II. La distinction entre les intérêts moratoires et les dommages-intérêts pour défaut de paiement
A. La condamnation à la dette locative et à l’indemnité d’occupation
Le tribunal, sur la base du décompte produit, condamne la locataire à payer la somme de 6.641,33 euros au titre des loyers et charges impayés. Il assortit cette condamnation d’intérêts au taux légal à compter de l’assignation pour la part certaine et à compter du jugement pour le surplus. Il condamne également la locataire au paiement d’une indemnité mensuelle d’occupation égale au montant du loyer et des charges tel qu’il aurait été si le contrat s’était poursuivi, à compter de la résiliation jusqu’à la libération effective des lieux. Ces mesures réparent le préjudice subi par le bailleur du fait de l’impayé et de l’occupation indue. Le tribunal applique ici le droit commun de la responsabilité contractuelle tel que prévu aux articles 1217 et suivants du code civil, sans difficulté particulière.
B. Le rejet de la demande de dommages-intérêts distincts
Le bailleur sollicitait également des dommages-intérêts sur le fondement de l’article 1231-6 du code civil, qui permet d’obtenir une indemnisation distincte des intérêts moratoires en cas de mauvaise foi du débiteur causant un préjudice indépendant du retard. Le tribunal écarte cette demande, constatant que le bailleur ne justifie ni d’un préjudice distinct du simple retard de paiement, ni de la mauvaise foi de la locataire. Cette solution est conforme à l’exigence du texte, qui fait de la démonstration de la mauvaise foi une condition nécessaire à l’octroi de tels dommages-intérêts. En l’absence d’élément en ce sens, le simple impayé, fût-il grave, ne suffit pas à caractériser la mauvaise foi. Le tribunal distingue ainsi clairement la réparation automatique du préjudice matériel par les intérêts moratoires de l’indemnisation exceptionnelle d’un préjudice moral ou complémentaire lié à une intention malicieuse du débiteur.
Jurisprudences utilisées pour enrichir le commentaire
Fondements juridiques
Article 472 du Code de procédure civile En vigueur
Le juge ne fait droit à la demande que dans la mesure où il l’estime régulière, recevable et bien fondée.
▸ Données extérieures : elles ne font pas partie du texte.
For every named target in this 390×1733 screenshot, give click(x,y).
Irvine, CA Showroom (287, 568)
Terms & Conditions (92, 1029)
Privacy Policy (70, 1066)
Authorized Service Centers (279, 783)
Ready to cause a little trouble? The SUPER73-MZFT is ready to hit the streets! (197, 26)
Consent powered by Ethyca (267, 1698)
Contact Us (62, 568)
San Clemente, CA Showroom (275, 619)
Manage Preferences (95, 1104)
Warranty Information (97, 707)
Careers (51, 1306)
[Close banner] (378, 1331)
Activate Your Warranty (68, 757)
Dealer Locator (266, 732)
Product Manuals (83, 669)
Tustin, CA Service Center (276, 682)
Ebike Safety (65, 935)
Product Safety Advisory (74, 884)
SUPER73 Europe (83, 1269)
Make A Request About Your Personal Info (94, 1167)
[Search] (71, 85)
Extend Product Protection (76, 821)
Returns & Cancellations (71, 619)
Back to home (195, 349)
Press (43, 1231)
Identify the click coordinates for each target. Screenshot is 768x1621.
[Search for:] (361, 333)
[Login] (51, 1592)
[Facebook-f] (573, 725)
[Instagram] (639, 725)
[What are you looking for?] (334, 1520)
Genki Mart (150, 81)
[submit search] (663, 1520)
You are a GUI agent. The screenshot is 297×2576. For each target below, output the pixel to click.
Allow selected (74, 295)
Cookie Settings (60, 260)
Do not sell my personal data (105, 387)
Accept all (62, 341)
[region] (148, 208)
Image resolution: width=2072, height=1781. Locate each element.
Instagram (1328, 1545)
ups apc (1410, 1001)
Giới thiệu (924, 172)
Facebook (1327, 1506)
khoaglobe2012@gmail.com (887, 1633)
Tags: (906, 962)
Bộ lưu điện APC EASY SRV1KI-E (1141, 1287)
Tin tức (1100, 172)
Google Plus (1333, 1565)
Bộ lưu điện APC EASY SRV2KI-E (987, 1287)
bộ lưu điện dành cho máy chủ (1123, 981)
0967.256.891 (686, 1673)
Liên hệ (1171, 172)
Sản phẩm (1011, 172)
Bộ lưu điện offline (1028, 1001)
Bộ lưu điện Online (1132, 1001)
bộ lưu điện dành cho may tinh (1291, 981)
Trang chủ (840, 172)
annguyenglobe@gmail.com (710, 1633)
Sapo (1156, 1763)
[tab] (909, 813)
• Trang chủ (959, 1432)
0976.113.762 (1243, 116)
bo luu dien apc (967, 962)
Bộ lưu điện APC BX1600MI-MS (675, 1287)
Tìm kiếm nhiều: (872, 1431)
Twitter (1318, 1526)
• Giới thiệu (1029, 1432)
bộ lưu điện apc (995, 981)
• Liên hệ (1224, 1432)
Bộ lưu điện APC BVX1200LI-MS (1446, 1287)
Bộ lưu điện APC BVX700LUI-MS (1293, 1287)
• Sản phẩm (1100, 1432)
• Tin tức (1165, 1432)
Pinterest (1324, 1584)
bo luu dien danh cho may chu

Article 1224 du Code civil En vigueur
Article 1231-6 du Code civil En vigueur
Les dommages et intérêts dus à raison du retard dans le paiement d’une obligation de somme d’argent consistent dans l’intérêt au taux légal, à compter de la mise en demeure.
Ces dommages et intérêts sont dus sans que le créancier soit tenu de justifier d’aucune perte.
Le créancier auquel son débiteur en retard a causé, par sa mauvaise foi, un préjudice indépendant de ce retard, peut obtenir des dommages et intérêts distincts de l’intérêt moratoire.